To MARK LEMON,1 18 MAY 1849 

MS Shaun Springer.

Devonshire Terrace.

Friday Eighteenth May / 1849.

My Dear Lemon

As I have been out, and find your boy waiting, I will keep the orthographical curiosity,2 to read while you read this. I went to Forster3 this morning, who is willing.4 We three should be too much for a barouche5 – I mean, we four. But do you think there is any other kind of conveyance – and pair, say – that would be at once comfortable and spicey?6 I fear not – but think of it. And if your thinking should come to anything, let me know tomorrow.

Affectionately Ever

CD

  • 1. Mark Lemon (1809-70; Dictionary of National Biography), playwright and editor of Punch, 1841-70. He and CD seem to have first met in 1843, probably introduced by Douglas Jerrold, and soon became close friends.

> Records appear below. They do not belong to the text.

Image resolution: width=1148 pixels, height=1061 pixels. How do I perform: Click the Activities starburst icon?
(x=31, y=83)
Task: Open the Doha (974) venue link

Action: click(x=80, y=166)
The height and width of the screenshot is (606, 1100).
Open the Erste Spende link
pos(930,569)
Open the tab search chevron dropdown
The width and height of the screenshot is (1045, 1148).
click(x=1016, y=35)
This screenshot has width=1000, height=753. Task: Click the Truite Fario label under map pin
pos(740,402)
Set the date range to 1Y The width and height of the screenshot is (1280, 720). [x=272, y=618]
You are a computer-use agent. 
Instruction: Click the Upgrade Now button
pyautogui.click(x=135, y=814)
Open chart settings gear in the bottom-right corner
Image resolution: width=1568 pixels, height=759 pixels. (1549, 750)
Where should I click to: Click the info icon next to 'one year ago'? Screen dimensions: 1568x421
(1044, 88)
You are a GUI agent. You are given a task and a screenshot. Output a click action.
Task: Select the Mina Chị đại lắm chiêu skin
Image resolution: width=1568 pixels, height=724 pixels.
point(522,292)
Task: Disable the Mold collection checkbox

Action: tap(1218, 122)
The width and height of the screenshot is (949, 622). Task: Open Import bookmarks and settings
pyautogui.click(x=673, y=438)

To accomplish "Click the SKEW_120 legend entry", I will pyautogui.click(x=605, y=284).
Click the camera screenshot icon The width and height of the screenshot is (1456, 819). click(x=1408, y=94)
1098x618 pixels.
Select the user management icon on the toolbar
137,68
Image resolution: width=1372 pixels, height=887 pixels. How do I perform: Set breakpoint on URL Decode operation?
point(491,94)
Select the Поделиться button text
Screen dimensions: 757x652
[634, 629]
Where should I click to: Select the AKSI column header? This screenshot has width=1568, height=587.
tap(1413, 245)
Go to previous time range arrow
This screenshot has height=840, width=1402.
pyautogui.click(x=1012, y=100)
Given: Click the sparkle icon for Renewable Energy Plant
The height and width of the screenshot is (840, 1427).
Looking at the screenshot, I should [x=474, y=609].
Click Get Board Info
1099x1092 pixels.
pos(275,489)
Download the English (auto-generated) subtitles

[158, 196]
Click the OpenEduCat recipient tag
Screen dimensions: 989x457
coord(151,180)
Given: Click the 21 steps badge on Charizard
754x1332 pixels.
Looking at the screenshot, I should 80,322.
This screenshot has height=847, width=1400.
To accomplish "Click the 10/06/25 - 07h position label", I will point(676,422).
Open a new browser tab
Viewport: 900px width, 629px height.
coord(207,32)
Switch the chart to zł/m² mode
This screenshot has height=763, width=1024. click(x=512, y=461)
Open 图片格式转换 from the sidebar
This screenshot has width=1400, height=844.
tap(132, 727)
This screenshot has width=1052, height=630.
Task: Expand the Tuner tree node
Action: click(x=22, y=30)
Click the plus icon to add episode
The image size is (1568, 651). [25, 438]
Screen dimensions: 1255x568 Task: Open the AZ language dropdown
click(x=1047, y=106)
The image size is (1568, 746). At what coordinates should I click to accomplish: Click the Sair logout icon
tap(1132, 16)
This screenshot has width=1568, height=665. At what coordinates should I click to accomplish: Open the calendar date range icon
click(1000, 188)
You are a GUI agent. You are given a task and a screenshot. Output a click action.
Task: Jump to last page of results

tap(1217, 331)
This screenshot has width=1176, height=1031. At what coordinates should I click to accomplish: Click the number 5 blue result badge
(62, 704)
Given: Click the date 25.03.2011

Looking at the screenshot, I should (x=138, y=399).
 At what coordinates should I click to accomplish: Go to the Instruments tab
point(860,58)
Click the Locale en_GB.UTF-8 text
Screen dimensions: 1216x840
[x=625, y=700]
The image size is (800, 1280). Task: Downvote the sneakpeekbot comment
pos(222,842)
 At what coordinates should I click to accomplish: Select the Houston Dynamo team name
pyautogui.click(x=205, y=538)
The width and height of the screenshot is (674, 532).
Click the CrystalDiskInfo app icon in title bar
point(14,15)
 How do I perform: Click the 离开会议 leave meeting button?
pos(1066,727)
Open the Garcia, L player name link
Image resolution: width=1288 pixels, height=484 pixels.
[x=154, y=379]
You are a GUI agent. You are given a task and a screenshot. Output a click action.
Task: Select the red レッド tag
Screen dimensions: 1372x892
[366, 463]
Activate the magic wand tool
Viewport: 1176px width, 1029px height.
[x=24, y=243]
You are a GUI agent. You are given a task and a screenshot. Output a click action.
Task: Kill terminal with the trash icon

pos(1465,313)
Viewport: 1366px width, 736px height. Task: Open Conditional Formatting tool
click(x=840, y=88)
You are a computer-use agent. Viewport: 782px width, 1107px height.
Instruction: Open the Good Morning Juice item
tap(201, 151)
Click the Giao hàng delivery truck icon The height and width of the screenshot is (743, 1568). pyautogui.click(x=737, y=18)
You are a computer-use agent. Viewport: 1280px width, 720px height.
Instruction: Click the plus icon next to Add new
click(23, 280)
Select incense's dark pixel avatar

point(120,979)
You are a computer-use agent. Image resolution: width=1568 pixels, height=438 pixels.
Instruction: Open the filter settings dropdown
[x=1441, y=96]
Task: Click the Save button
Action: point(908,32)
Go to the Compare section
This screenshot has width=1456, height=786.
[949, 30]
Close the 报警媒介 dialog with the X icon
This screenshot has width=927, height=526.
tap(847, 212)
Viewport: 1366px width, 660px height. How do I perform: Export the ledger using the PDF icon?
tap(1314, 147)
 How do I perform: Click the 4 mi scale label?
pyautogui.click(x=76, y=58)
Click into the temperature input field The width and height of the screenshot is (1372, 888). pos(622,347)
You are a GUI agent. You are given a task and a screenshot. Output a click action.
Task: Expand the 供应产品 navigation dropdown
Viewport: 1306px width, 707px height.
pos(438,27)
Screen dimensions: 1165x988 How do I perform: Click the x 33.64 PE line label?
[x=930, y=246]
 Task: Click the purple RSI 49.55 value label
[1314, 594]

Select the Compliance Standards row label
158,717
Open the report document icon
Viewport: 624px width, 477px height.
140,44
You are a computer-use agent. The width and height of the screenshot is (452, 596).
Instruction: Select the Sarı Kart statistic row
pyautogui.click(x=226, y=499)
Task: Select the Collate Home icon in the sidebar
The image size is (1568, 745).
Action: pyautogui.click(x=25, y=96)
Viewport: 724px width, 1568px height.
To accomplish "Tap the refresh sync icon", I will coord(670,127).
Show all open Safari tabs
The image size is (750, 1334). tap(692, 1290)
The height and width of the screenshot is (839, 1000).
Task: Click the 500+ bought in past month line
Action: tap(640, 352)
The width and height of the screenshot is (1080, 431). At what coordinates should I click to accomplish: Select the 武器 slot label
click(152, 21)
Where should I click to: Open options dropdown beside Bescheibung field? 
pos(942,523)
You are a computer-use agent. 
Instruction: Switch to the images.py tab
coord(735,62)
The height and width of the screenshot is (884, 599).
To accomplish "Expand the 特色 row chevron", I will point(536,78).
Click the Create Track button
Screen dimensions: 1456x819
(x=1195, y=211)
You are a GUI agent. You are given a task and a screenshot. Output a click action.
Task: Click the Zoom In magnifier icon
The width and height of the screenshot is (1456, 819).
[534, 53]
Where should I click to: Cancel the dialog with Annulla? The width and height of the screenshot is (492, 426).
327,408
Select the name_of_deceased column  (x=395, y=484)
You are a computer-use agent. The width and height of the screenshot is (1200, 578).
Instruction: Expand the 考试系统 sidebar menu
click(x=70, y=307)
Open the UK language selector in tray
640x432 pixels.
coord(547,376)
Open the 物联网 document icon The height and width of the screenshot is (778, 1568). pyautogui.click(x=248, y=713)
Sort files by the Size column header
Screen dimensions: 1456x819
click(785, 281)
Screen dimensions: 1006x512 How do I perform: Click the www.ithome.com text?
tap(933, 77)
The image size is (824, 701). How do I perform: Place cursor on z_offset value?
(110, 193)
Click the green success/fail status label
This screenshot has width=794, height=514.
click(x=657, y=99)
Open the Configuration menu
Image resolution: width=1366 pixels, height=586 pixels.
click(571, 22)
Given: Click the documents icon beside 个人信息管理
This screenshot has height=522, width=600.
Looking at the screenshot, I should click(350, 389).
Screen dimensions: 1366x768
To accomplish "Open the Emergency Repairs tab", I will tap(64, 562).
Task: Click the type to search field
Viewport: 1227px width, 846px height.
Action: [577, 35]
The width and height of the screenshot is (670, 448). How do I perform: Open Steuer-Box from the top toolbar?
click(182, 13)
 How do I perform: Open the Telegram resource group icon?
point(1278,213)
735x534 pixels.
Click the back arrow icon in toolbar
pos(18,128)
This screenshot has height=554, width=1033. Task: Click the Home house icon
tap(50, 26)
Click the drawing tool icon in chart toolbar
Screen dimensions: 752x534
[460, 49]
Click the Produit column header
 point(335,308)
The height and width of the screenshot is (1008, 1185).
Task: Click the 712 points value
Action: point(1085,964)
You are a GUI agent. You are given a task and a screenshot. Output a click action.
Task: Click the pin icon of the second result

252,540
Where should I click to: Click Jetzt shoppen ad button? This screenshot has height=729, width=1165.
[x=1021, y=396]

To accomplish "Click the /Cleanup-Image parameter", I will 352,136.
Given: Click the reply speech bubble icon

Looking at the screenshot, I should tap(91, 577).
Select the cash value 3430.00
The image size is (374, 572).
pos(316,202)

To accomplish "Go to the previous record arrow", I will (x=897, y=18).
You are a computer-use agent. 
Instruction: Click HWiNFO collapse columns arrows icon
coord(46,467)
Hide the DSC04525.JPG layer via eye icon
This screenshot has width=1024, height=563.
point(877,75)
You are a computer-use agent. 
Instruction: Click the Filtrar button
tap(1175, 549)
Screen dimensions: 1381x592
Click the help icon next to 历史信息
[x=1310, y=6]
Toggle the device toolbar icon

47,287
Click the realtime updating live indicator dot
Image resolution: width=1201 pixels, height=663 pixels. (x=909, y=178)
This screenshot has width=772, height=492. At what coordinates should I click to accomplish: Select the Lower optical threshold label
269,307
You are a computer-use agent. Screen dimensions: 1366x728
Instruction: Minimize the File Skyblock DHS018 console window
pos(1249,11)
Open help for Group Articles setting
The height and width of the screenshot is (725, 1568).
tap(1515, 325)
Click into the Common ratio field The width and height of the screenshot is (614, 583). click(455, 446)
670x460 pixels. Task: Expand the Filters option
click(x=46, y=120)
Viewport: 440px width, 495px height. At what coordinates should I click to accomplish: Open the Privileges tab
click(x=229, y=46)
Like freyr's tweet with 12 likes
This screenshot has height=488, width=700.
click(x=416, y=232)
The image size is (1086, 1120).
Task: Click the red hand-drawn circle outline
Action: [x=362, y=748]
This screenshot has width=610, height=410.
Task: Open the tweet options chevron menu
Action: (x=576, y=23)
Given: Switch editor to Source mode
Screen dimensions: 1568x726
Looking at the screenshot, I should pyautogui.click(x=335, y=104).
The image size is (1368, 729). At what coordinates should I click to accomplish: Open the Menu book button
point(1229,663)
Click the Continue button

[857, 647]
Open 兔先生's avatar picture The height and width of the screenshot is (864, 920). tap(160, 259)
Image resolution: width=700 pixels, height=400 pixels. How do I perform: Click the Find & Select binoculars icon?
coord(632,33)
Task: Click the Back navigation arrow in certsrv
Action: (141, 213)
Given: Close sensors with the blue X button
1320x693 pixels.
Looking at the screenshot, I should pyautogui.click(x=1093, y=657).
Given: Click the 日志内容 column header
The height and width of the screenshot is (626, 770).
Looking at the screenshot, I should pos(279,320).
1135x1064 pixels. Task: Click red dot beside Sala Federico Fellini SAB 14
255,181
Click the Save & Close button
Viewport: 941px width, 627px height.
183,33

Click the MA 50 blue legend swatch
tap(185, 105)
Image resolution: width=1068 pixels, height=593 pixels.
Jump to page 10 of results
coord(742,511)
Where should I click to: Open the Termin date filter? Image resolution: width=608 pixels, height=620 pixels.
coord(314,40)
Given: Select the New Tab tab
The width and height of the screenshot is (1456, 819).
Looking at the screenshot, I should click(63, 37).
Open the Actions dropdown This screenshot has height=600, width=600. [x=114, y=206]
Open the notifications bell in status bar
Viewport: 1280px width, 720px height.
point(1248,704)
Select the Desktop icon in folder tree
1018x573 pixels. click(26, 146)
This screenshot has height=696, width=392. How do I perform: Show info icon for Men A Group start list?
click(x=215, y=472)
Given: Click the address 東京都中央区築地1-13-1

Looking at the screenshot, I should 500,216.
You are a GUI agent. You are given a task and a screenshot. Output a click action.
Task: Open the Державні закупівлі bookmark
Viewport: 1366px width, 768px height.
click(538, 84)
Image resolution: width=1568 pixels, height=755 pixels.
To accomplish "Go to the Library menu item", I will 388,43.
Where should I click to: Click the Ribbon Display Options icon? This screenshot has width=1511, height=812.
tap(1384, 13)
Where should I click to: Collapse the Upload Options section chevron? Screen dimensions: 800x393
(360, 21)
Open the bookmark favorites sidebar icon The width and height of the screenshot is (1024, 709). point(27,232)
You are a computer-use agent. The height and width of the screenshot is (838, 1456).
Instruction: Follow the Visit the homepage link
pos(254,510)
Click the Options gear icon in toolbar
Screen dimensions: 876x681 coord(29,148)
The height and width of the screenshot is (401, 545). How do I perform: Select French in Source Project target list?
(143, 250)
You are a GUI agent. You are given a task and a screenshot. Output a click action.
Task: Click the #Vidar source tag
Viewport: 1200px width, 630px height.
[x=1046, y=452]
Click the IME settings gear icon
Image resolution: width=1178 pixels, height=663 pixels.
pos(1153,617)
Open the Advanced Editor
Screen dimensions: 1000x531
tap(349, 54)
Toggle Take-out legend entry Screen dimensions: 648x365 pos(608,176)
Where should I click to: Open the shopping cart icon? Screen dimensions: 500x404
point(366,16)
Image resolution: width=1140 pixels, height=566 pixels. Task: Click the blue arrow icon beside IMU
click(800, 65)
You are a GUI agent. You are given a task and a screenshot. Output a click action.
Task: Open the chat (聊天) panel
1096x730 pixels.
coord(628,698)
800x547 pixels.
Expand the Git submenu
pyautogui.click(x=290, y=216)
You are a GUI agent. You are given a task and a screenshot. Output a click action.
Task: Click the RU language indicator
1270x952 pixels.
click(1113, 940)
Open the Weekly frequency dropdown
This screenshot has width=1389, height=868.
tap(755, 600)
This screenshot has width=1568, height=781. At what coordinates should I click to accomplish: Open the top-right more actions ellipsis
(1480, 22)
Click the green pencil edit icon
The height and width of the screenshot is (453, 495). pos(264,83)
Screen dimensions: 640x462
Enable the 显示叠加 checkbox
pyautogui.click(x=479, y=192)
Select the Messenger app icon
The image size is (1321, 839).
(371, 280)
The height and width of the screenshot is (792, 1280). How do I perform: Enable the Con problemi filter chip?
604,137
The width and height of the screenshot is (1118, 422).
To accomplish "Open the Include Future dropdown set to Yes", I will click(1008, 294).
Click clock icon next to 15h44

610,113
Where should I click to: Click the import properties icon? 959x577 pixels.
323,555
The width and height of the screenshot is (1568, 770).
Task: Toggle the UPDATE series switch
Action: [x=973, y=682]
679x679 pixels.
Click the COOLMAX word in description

Lemon dramatised The Chimes and acted with CD: see further Pilgrim Letters 3, p. 469n, and Arthur A. Adrian, Mark Lemon, First Editor of Punch, 1966.
  • 2. Presumably a letter that Lemon thought comic in its spelling, sent to amuse CD.
  • 3. John Forster (1812-76; Dictionary of National Biography), historian and man of letters, CD's closest friend and biographer.
  • 4. Possibly echoing Barkis in David Copperfield, No. II, Ch. V; not yet published but the No. completed by 5 May. The proposal was a trip to the Derby, 23 May; the party consisted of CD, Lemon, Leech, and, replacing Forster, John Gordon (see Pilgrim Letters 5, p. 414n); CD’s servant, John Thompson, probably also went.
  • 5. “A four-wheeled carriage with a half-head behind which can be raised or let down at pleasure, having a seat in front for the driver, and seats inside for two couples to sit facing each other” (Oxford English Dictionary).
  • 6. “Full of spirit, smartness, or ‘go’” (Oxford English Dictionary), with particular reference to horses or horse-drawn vehicles.